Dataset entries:

- Opening Delimiter -

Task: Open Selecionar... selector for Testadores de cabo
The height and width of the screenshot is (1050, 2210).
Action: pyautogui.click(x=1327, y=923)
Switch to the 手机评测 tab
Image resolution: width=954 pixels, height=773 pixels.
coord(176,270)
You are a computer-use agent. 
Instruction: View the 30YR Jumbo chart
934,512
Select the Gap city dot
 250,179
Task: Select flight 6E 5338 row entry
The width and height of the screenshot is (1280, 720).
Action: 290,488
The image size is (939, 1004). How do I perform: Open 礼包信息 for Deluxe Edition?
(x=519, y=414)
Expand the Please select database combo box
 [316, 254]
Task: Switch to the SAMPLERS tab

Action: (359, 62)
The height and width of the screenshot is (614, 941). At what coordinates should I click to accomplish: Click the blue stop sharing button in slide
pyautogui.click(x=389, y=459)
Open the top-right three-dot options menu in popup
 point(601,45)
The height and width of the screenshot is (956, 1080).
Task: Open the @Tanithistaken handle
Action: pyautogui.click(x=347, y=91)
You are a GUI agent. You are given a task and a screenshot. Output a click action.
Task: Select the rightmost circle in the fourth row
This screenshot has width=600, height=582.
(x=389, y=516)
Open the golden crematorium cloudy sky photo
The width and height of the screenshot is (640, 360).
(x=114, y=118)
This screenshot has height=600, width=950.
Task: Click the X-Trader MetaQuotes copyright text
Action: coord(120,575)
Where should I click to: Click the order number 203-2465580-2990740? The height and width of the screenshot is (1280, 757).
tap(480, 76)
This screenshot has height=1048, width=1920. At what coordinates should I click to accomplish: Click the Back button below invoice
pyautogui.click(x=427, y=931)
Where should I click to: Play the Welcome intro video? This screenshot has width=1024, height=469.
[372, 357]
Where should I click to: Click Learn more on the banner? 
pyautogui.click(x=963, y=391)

- Closing Delimiter -

(Action item) The answer must be every line of the entries that includes the word "agent".

(Solution to the problem)
You are a computer-use agent. 
You are a GUI agent. You are given a task and a screenshot. Output a click action.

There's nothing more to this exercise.